Marietta herself got off to a bad start. Abandoned as an infant by her actress mother, she was brought up by a surly innkeeper, ran wild in the small-town streets. When her foster-father grew threatening she took refuge in a convent, graduated from there to the bishop’s household. When the bishop, a fine upstanding man, found Marietta’s nubility troubling, he married her off to a young coffinmaker. She liked marriage and wanted children but got none; so she went back to the bishop for help. Then she ran away. A year later she turned up in Rome with a baby, was taken back by her forgiving husband.
As Baby Benedetto grew older it became obvious that he had very little coffinmaker in him. He roamed the streets, took to dicing and card-sharping at a tender age. While still a schoolboy he became an adept with the girls. The bishop, who took a paternal interest in the lad, rescued him from such scrapes as seducing a nun in her cell, but when he got to grave-robbing Benedetto had to leave town. He turned up in Venice under an assumed name, roistered it gamily with a night-livered crew. One faithless wench got his tongue wagging too freely, and when they quarreled she turned him in to the sbirri. Even then the bishop might have saved him, but Benedetto had no stomach for more of the same, no appetite for anything different.

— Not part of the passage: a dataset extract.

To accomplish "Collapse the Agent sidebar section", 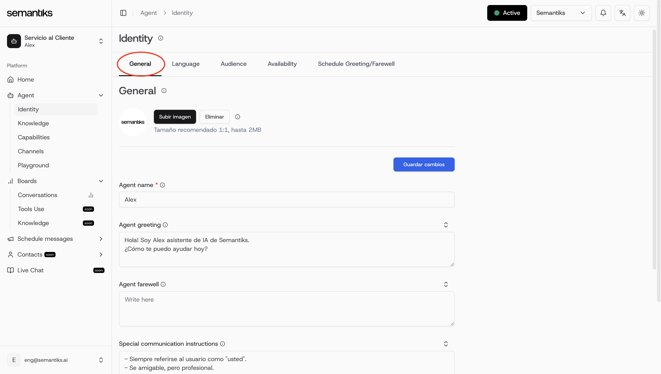I will [101, 95].
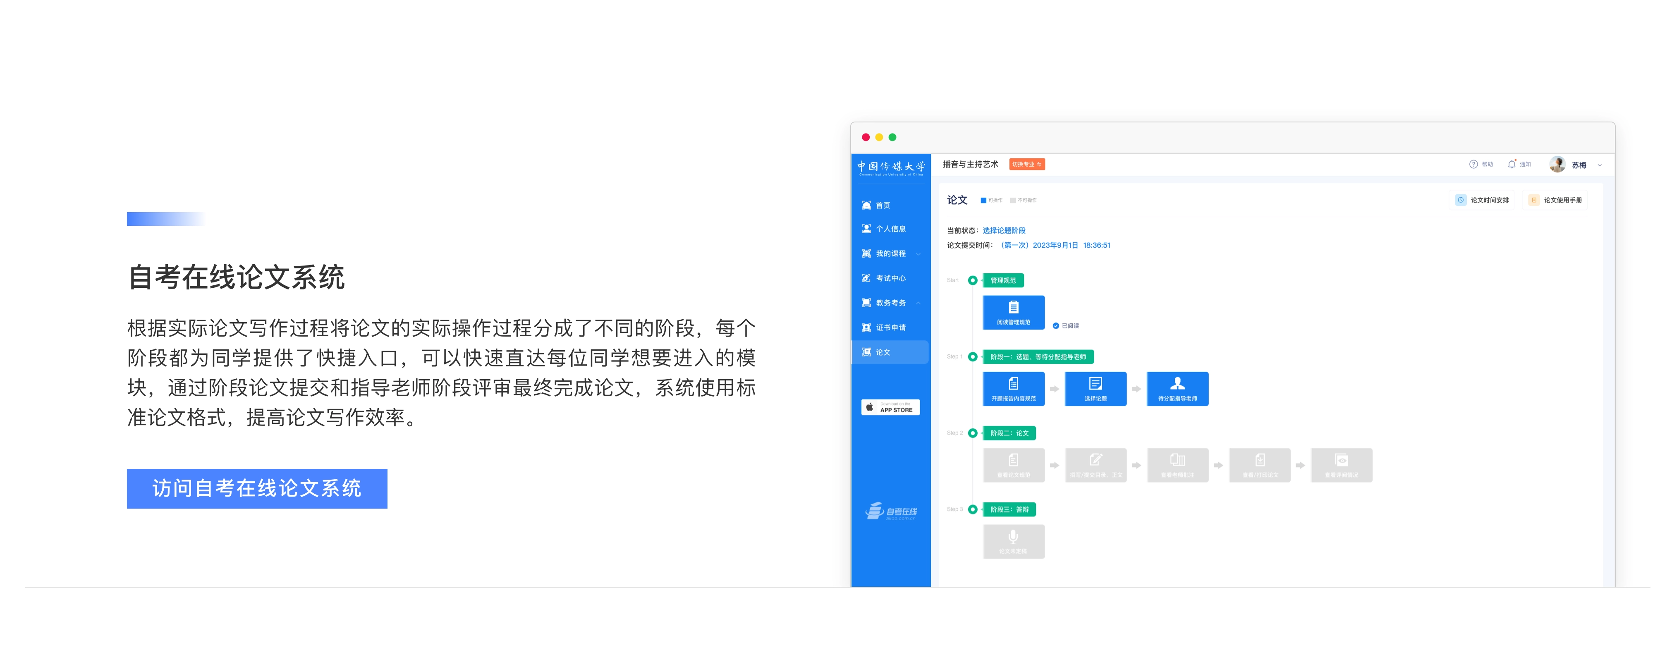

The Author, like many a Dutchman, was born in Java, got used to travel at an early age. At 14 he was sent to school in Paris, tried to learn painting after hours. Deciding that there were enough painters, and that a writer’s tools were less expensive, he took to wandering around the Mediterranean countries, “learning to drink wine and to tighten my belt from time to time.” Other places seen: the Austro-Italian front (as a war-artist), South America (where he was lost in the Gran Chaco). At 36 he is married, settled at The Hague. One other novel of Fabricius’, Lions Starve in Naples, has been published in the U. S.